These subjects all share a common property - they take some (or all) of what gets posted to them via OnNext and record it and play it back to you - i.e. they take a Hot Observable and make it Cold. This means, that if you Subscribe to any of these more than once (i.e. Subscribe => Unsubscribe => Subscribe again), you'll see at least one of the same value again.
ReplaySubject: Every time you subscribe to the Subject, you get the entire history of what has been posted replayed back to you, as fast as possible (or a subset, like the last n items)
AsyncSubject: Always plays back the last item posted and completes, but only after the source has completed. This Subject is awesome for async functions, since you can write them without worrying about race conditions: even if someone Subscribes after the async method completes, they get the result.

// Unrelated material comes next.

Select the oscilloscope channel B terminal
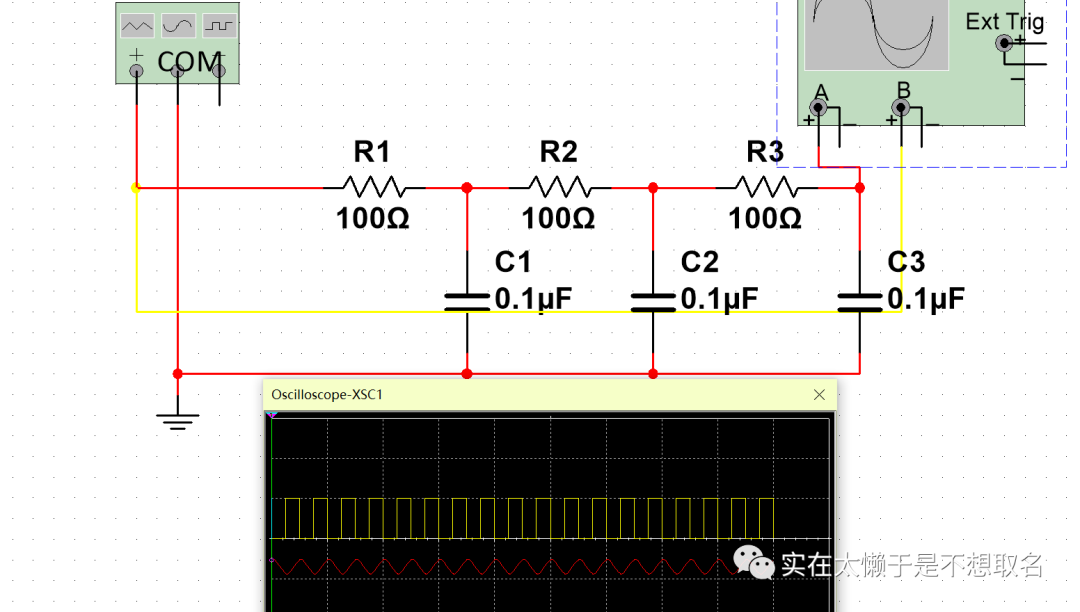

BehaviorSubject: Kind of like ReplaySubject but with a buffer of one, so you always get the last thing that was posted. You also can provide an initial value. Always provides one item instantly on Subscribe.
In light of the latest version (v1.0.2856.0) and to keep this question up to date, there has been a new set of subject classes:
FastSubject, FastBehaviorSubject, FastAsyncSubject and FastReplaySubject
As per the release notes they
are much faster than regular subjects
but:
don’t decouple producer and consumer by an IScheduler
(effectively limiting them to
ImmediateScheduler);
don’t protect against stack overflow;
don’t synchronize input messages.
Fast subjects are used by Publish and
Prune operators if no scheduler is
specified.
In regards to AsyncSubject
This code:
var s = new AsyncSubject<int>();
s.OnNext(1);
s.Subscribe(Console.WriteLine);
s.OnNext(2);
s.OnNext(3);
s.OnCompleted();
prints a single value 3. And it prints same if subscription is moved to after completion. So it plays back not the first, but the last item, plays it after completion (until complete, it does not produce values), and it does not work like Subject before completion.
See this Prune discussion for more info (AsyncSubject is basically the same as Prune)
Paul's answer pretty much nails it. There's a few things worth adding, though:
AsyncSubject works as Paul says, but only after the source completes. Before that, it works like Subject (where "live" values are received by subscribers)
AsyncSubject has changed since I last ran tests against it. It no longer acts as a live subject before completion, but waits for completion before it emits a value. And, as Sergey mentions, it returns the last value, not the first (though I should have caught that as that's always been the case)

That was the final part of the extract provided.